A transplanted New Yorker, Jedediah Hotchkiss became the most famous of Confederate topographers. In 1861 he gave up teaching and offered his services as a map maker to General Garnett in western Virginia. After serving at Rich Mountain and mapping out General Lee's planned campaign in the mountains, he fell ill with typhoid fever. In March 1862 he joined Stonewall Jackson in the Shenandoah Valley as a captain and chief topographical engineer of the Valley District. Often personally directing troop movements he took part in the actions of the Valley Campaign and at Cedar Mountain, Chantilly, Harpers Ferry, Antietam, and Fredericksburg. At Chancellorsville he found the route by which Jackson was able to launch his surprise flank attack on the Union 11th Corps. After the death of his chief he served the next two commanders of the corps, Generals Ewell and Early, but was frequently assigned to work for Lee's headquarters. In this dual role he served at Gettysburg and in the Mine Run and Wilderness campaigns.

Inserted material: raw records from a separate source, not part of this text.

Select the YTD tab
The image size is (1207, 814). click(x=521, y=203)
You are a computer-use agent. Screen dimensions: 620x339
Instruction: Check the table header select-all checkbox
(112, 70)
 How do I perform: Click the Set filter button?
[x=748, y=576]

Accompanying Early to the Shenandoah, he served through the campaigns there until after the disaster at Waynesborough. He gave himself up upon notification of Lee's surrender. By now a major, he was arrested but General Grant had him released and returned his maps. Grant even paid for the right to copy some of them for his own reports. Most of the Confederate maps in the atlas of the Official Records were drawn by Hotchkiss. After the war he was energetic in trying to develop the economy of his adopted state. Also involved in veterans' affairs, he authored the Virginia volume of Confederate Military History.

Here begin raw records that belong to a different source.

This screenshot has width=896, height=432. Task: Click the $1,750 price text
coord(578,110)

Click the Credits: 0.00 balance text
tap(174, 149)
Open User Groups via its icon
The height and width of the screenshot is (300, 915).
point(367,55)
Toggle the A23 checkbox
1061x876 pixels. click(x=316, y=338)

After the war, Hotchkiss taught school for two years before opening an office as a civil, mining and consulting engineer. With his wide knowledge of Virginia, he helped obtain the foreign and Northern investment of millions of dollars for the state.
He visited England and Scotland to encourage emigration to Virginia and worked ceaselessly to popularize the new notion of the public school system.
He was one of the "distinguished men of the South" who collaborated in the writing of the 12-volume "Confederate Military History", single-handedly composing the 1,295 pages of the Virginia volume. It is obvious that New York's loss of Jed Hotchkiss' public spirit was Virginia's gain.
Called by his peers "a well rounded Christian character of beautiful purity and cheerfulness", Hotchkiss also has the unsung place as the eyes of one of the world's most celebrated military geniuses (General Stonewall Jackson). In part, each of the hundreds of monuments in the name of Stonewall Jackson throughout the South also honors Jed Hotchkiss.
On January 17, 1899, at age 71, Jedediah Hotchkiss died at his home (437 East Beverley Street) in Staunton, VA.